Al fine di "dominare" questa complessa materia, e di introdurre un qualche principio ordinatore, il nostro primo obiettivo è stato quello di individuare un insieme di criteri comuni - anche se flessibili - adatti alla costruzione del nostro "meta-archivio". I criteri che abbiamo adottato sono i seguenti.

L'informazione rilevante. Come già detto, il nostro interesse per gli archivi scaturisce dal nostro interesse per la scienza economica. Perciò, le informazioni fornite dalla nostra banca dati elettronica non si limitano ai dati essenziali di natura archivistica o logistica (localizzazione, natura, collocazione, numero di pagine dei documenti catalogati, e loro accessibilità) ma includono ulteriori informazioni che possono risultare di interesse per economisti, storici del pensiero economico, storici delle idee: tra tali informazioni rientrano brevi cenni sulle origini e le caratteristiche dei fondi d'archivio, nonché -per i documenti d'interesse economico- un breve riassunto del loro contenuto ed un'essenziale informazione bibliografica.

Un'ulteriore questione che abbiamo esaminato è se convenga limitare il nostro lavoro ai manoscritti inediti. La soluzione adottata è stata quella di privilegiare, senza dubbio, gli scritti inediti, ma anche di raccomandare che tutti i manoscritti vengano censiti, anche nel caso in cui essi siano stati già pubblicati (dagli autori stessi o da curatori). Abbiamo inoltre raccomandato di dare, in appropriate note bibliografiche, informazioni sulle eventuali precedenti edizioni degli scritti censiti. La scelta di non limitarci agli inediti deriva dalla considerazione che alcune di queste pubblicazioni sono ora rare e di difficile accesso, e che inoltre si tratta talvolta di bozze diverse dai testi pubblicati. Questa nostra scelta è funzionale, infine, all'obiettivo di fornire una mappa completa delle fonti archivistiche rilevanti per la nostra disciplina.

Si è stabilita poi la regola che si dia notizia del materiale a stampa (come pamphlet, libri rari, ecc.) se (e solo se) questo è parte degli archivi privati degli economisti; gli archivisti considerano infatti, in questi casi, i materiali a stampa come parte integrante dell'archivio stesso.

È ovvio, poi, che dovranno essere inclusi nel nostro Archivio anche manoscritti di autori anonimi, se di rilevante contenuto economico.

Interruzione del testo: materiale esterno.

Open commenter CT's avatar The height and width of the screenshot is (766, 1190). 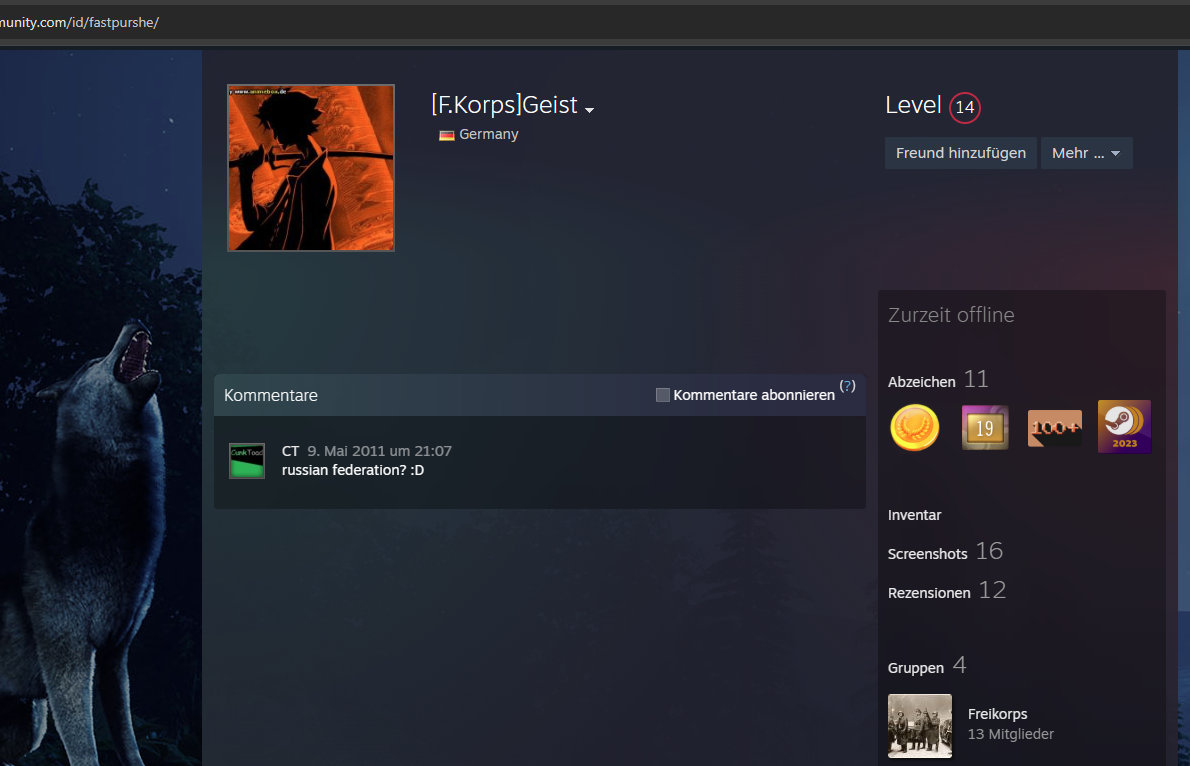247,461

La rilevanza degli economisti. La principale differenza che emerge dalle banche-dati regionali finora approntate è che alcune di esse includono informazioni sugli scritti di economisti di primo piano, laddove quelle di altre regioni riguardano personalità minori che erano, ad esempio, i segretari di associazioni quali le Società Economiche. Al fine di ridurre queste differenze al minimo, abbiamo adottato un primo criterio basato sulla "rilevanza" del contributo di ciascun autore alla scienza economica. Abbiamo a tal fine predisposto una lista di economisti: questi sono i nomi (circa duecentottanta) ai quali intendiamo attribuire la priorità nella nostra ricerca. Intendiamo dunque privilegiare documenti di economisti di rilievo nazionale, piuttosto che quelli di personalità minori, di rilevanza puramente locale, mentre escluderemo del tutto gli scritti di divulgatori, giornalisti economici, e così via.

La definizione di "economista" e l'appartenenza scientifico-disciplinare. La nostra lista di economisti ha anche lo scopo di aiutare i ricercatori impegnati nel progetto a risolvere un altro problema che sorge inevitabilmente in una ricerca che copre molti secoli (dal XVI al XX secolo): e cioè la definizione di chi è un economista e chi non lo è. Come noto, benché la riflessione sui temi economici si fosse già sviluppata ben prima, l'economia conseguì lo stato di disciplina autonoma solo nel diciottesimo secolo. L'esistenza, nei secoli passati, di molte personalità interessate a diverse discipline (filosofia morale ed economia, legge ed economia, o anche scienze naturali ed economia), ed il loro essere intellettuali "complessivi" rende a volte difficile tracciare precise linee di demarcazione, che consentano di assegnare queste personalità ad una specifica disciplina. La nostra lista, essendo il risultato di studi pregressi, ha lo scopo di far luce su questo aspetto complicato e di tracciare i confini del nostro progetto.